‘Mathematical models on Covid carried strong bias, failed’
NEW DELHI: Mathematical models on severity of COVID19 pandemic in India carried a “strong element of bias and used assumptions to predict cases and deaths which “proved to be far from real”, an editorial published in ICMR'S Indian Journal of Medical Research (IJMR) has said. It said that it is a huge risk” to solely rely on these models for policy decisions on advance planning since predicting infectious diseases for a new pathogen is an “extremely perilous proposition” and hence, it should be avoided.
The editorial ‘Lessons Learnt During The First 100 Days Of COVID-19 Pandemic in India' is penned by Rajesh Bhatia, former director of Communicable Diseases for WHO'S South-east Asia Regional Office, and Priya Abraham, director of ICMRNational Institute of Virology. Several mathematical models projected the severity of the pandemic in terms of cases and deaths and, at least, in the context of India, none of these proved correct and failed to predict the biological phenomenon of infectious diseases, it stated. “It was obvious that the models proposed during the COVID-19 pandemic carried a strong element of bias and used assumptions which proved to be far from real,” it said, adding estimates of modelling studies are “only as good as” the validity of the epidemiological or statistical model used and accuracy of assumptions made for modelling.

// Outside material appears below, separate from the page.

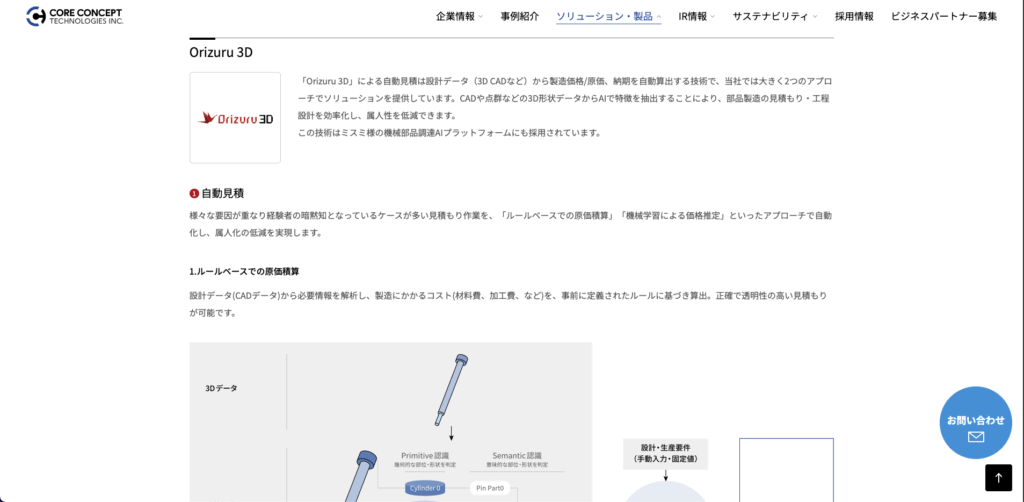Screen dimensions: 1024x502
Task: Click the Primitive認識 label in the diagram
Action: pos(431,455)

“Several mathematical models developed by some institutes in Western countries predicted much larger number of COVID-19 cases and deaths for India which have proved to be inaccurate,” Bhatia told PTI. Another lesson learnt during the first 100 days (January 30-May 10) was that ‘evidencebased strategy' to reduce viral transmission worked for a shorter time as in spite of the extensive and prolonged lockdowns, the number of new cases continued to rise in India, the authors said. “Multiple eruptions of cases in new locations were reported, indicating breaches in the implementation of lockdown,” they said, stressing the need for developing and implementing plans through micro-planning for local area using data generated locally. However, they added, the impact of lockdown was visible initially and it provided the much-needed time to strengthen health systems and ensure public engagement. They also talked about the impact of uncontrolled movement of migrant populations, saying their exodus to native places was not anticipated but had to be curtailed in the context of national lockdown. Citing increasing daily cases between May 1-10, the editorial said the COVID-19 pandemic has not been uniform in India. It also said the pandemic has highlighted that protection and preservation of vulnerable senior citizens should be a priority and that strong risk communication strategies and access to medical care are essential to protect them. Besides, India needs a permanent network of at least 1,000 laboratories with PCR facilities, with at least one laboratory in each of its 734 districts, and multiple such facilities in cities and metros, it said.